Europe provides two-thirds of the world’s development aid and is the world’s largest funder of the UN. And to take an example of how it spends money on a local national security issue of great importance: The continent outspent the US 10 to 1 on its nonmilitary responses to Russian meddling in Ukraine in recent years — through foreign assistance, trade deals, sanctions, energy policy, and more, according to Moravcsik.
This is why Merkel has called the 2 percent spending standard “narrow-minded” — and why much of Europe feels the same way. They believe they are pulling their weight, and military might is not their preferred mode of projecting power.
On the issue of the US’s trade deficit with Germany — the fact that it imports a lot more from Germany than Germany imports from the US — the countries are also likely to remain at odds.

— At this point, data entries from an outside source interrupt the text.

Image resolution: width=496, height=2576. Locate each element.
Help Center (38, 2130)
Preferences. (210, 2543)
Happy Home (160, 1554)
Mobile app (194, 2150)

Germany does have an unusual structural advantage in trade over many countries because it uses the euro. Usually a country that exports vast amounts of goods the way Germany does will see its currency rise, its goods grow more expensive, and demand for them decline. But since Germany uses the euro, which is an average of the entire eurozone’s currencies, it’s shielded from that natural balancing dynamic. Germany is selling goods at a much, much lower rate than it would be if it used its own currency. But the euro isn’t going anywhere, and Germany doesn’t control monetary policy — that’s controlled by the independent European Central Bank.
Trump’s means don’t serve his goals
That said, Germany could pursue a fiscal policy that’s more likely to stimulate the global economy. If Berlin were willing, for example, to increase demand in its economy by doing something like cutting taxes, more Germans would have money in their pockets, prices in the country would go up, and that would make global demand for German goods decline. Germany would be exporting less and importing more, and would thereby help stimulate the global economy. But Germany shows no signs of interest in changing up its fiscal vision.

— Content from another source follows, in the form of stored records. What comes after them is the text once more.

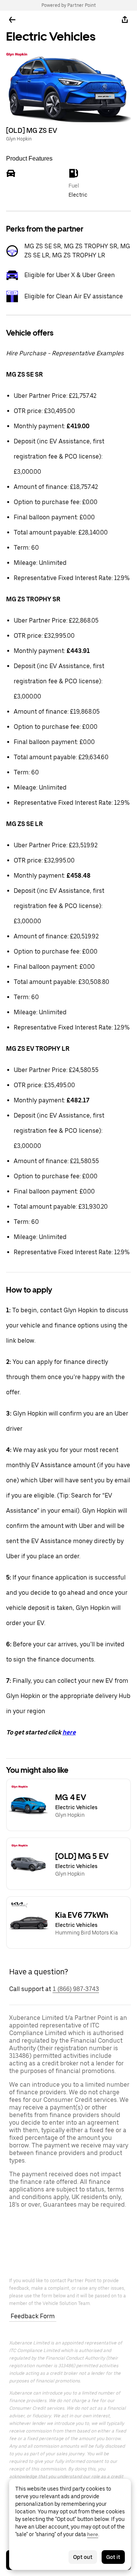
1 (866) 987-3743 (76, 1989)
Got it (113, 2557)
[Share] (125, 20)
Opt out (82, 2557)
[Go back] (12, 20)
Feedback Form (33, 2316)
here (69, 1732)
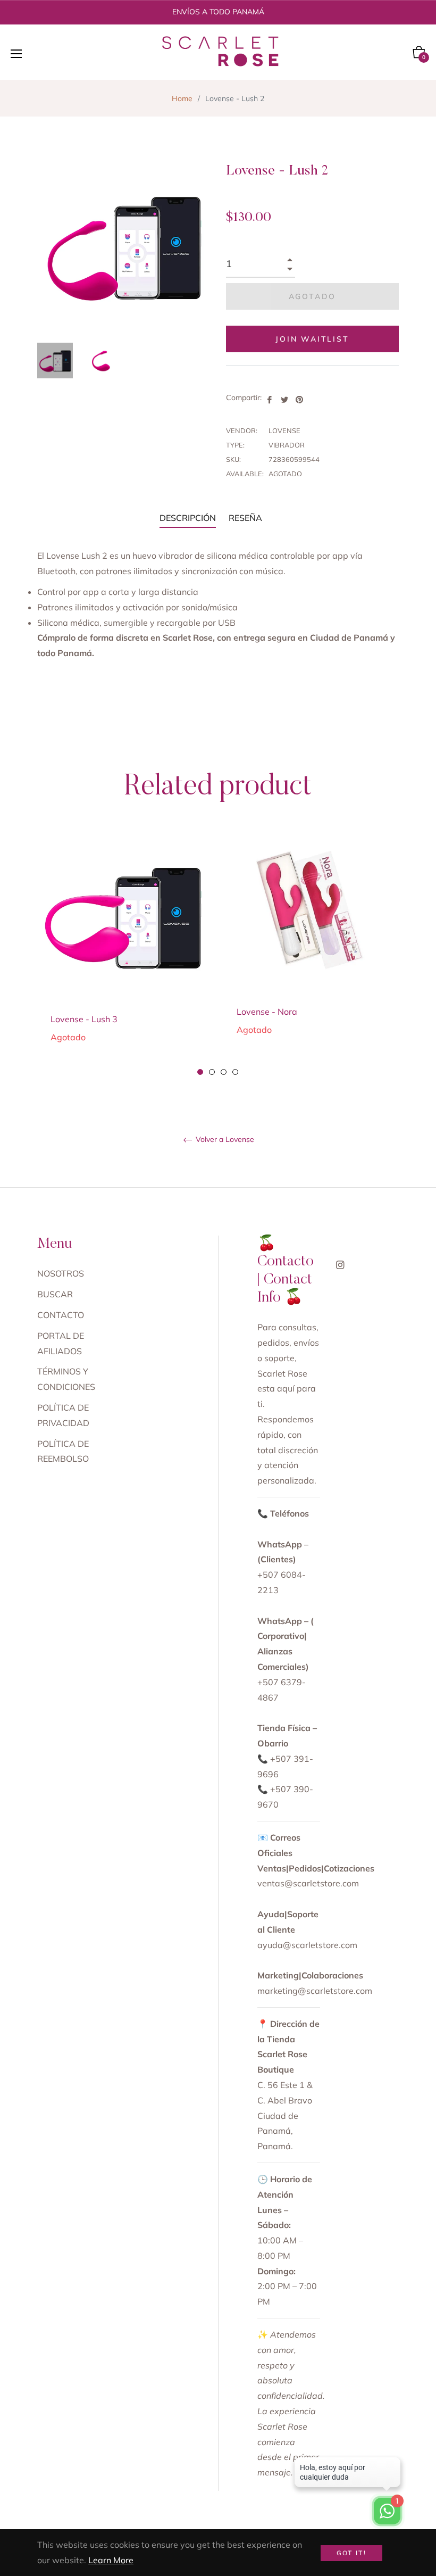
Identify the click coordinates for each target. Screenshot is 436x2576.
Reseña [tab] (246, 517)
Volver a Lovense (224, 1139)
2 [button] (212, 1072)
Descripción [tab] (188, 517)
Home (182, 98)
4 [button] (235, 1072)
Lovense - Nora (267, 1011)
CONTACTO (60, 1315)
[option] (125, 954)
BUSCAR (55, 1294)
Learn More (110, 2560)
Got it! (352, 2553)
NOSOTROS (60, 1273)
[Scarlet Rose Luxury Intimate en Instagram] (340, 1264)
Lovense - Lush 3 (84, 1019)
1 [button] (200, 1072)
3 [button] (224, 1072)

And perhaps just as importantly, Trump has no real plan for pressing Merkel on the issue in a sophisticated or disciplined way. Instead, he slams trade deficits with other countries as inherently bad for the US economy (which isn’t true) and does so in a crude, threatening way that alienates them rather than invites them into a discussion of possible solutions. And he does the same on other crucial issues like coordinating on climate change.

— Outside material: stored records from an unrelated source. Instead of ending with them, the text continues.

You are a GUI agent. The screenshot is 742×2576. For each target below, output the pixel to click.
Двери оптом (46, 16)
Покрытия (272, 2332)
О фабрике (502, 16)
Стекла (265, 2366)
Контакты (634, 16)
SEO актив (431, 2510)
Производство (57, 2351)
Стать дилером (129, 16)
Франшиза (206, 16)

Merkel has made up her mind that Europe is best served by pushing back against Trump’s disinterest in cooperation and sober discussion of disagreements. But some observers think she is jumping the gun and that she’s reinforcing Trump's divisive attitude by pushing back at him so hard.
“It is a mistake to allow four months of the Trump presidency to throw into doubt a Transatlantic alliance that has kept the peace in Europe for 70 years,” writes Gideon Rachman at the Financial Times. “It may come to that. But it is also possible that Mr Trump is an aberration and will soon be out of office.”
Rachman argues that there’s something self-fulfilling about stating that the Western order is disintegrating, and that Merkel might be better served by ignoring Trump’s antics or feigning deference toward him and just waiting him out.
But it’s hard to blame Merkel for trying her strategy — Trump has shown a tendency to make a lot of noise about change while sliding back to the status quo on everything from China policy to Middle East intervention. Merkel is standing her ground, and likely hoping that Trump might find his way back to her at some point.